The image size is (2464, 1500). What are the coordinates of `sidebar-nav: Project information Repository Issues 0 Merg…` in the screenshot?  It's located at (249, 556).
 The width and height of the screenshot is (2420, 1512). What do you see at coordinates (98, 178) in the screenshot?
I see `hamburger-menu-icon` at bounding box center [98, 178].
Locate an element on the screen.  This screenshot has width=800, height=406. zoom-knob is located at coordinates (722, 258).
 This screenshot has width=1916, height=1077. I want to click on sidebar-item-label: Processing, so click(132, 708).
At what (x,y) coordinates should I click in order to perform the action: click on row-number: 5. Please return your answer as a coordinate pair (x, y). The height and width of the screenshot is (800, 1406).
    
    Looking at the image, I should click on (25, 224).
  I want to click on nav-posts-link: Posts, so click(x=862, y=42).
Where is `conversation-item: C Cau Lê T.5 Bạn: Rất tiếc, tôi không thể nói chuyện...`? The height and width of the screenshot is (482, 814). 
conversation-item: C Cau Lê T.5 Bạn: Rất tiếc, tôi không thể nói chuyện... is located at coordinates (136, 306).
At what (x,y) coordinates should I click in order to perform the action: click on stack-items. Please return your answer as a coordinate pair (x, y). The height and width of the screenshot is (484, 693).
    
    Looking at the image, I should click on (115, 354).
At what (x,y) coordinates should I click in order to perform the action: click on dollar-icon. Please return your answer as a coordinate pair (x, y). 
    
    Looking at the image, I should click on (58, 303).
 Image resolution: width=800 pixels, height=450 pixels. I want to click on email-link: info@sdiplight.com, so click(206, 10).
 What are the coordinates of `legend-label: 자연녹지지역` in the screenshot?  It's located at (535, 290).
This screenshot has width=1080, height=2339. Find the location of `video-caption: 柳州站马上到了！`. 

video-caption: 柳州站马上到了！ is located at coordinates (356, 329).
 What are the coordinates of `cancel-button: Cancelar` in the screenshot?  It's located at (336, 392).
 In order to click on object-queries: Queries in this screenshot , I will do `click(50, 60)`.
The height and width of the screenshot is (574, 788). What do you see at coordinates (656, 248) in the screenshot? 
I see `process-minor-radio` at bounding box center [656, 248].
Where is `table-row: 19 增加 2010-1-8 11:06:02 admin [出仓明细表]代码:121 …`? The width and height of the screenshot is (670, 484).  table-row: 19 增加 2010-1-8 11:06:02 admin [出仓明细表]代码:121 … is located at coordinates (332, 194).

|---|

**Task details:** Revise the material above by changing each occurrence of "Please return your answer as a coordinate pair" to "Give the answer as an ordered pair", and leave every other line and character as it stands.

**Answer to this exercise:**
The image size is (2464, 1500). What are the coordinates of `sidebar-nav: Project information Repository Issues 0 Merg…` in the screenshot?  It's located at (249, 556).
 The width and height of the screenshot is (2420, 1512). What do you see at coordinates (98, 178) in the screenshot?
I see `hamburger-menu-icon` at bounding box center [98, 178].
Locate an element on the screen.  This screenshot has width=800, height=406. zoom-knob is located at coordinates (722, 258).
 This screenshot has width=1916, height=1077. I want to click on sidebar-item-label: Processing, so click(132, 708).
At what (x,y) coordinates should I click in order to perform the action: click on row-number: 5. Give the answer as an ordered pair (x, y). The height and width of the screenshot is (800, 1406).
    
    Looking at the image, I should click on (25, 224).
  I want to click on nav-posts-link: Posts, so click(x=862, y=42).
Where is `conversation-item: C Cau Lê T.5 Bạn: Rất tiếc, tôi không thể nói chuyện...`? The height and width of the screenshot is (482, 814). 
conversation-item: C Cau Lê T.5 Bạn: Rất tiếc, tôi không thể nói chuyện... is located at coordinates (136, 306).
At what (x,y) coordinates should I click in order to perform the action: click on stack-items. Give the answer as an ordered pair (x, y). The height and width of the screenshot is (484, 693).
    
    Looking at the image, I should click on (115, 354).
At what (x,y) coordinates should I click in order to perform the action: click on dollar-icon. Give the answer as an ordered pair (x, y). 
    
    Looking at the image, I should click on (58, 303).
 Image resolution: width=800 pixels, height=450 pixels. I want to click on email-link: info@sdiplight.com, so click(206, 10).
 What are the coordinates of `legend-label: 자연녹지지역` in the screenshot?  It's located at (535, 290).
This screenshot has width=1080, height=2339. Find the location of `video-caption: 柳州站马上到了！`. 

video-caption: 柳州站马上到了！ is located at coordinates (356, 329).
 What are the coordinates of `cancel-button: Cancelar` in the screenshot?  It's located at (336, 392).
 In order to click on object-queries: Queries in this screenshot , I will do `click(50, 60)`.
The height and width of the screenshot is (574, 788). What do you see at coordinates (656, 248) in the screenshot? 
I see `process-minor-radio` at bounding box center [656, 248].
Where is `table-row: 19 增加 2010-1-8 11:06:02 admin [出仓明细表]代码:121 …`? The width and height of the screenshot is (670, 484).  table-row: 19 增加 2010-1-8 11:06:02 admin [出仓明细表]代码:121 … is located at coordinates (332, 194).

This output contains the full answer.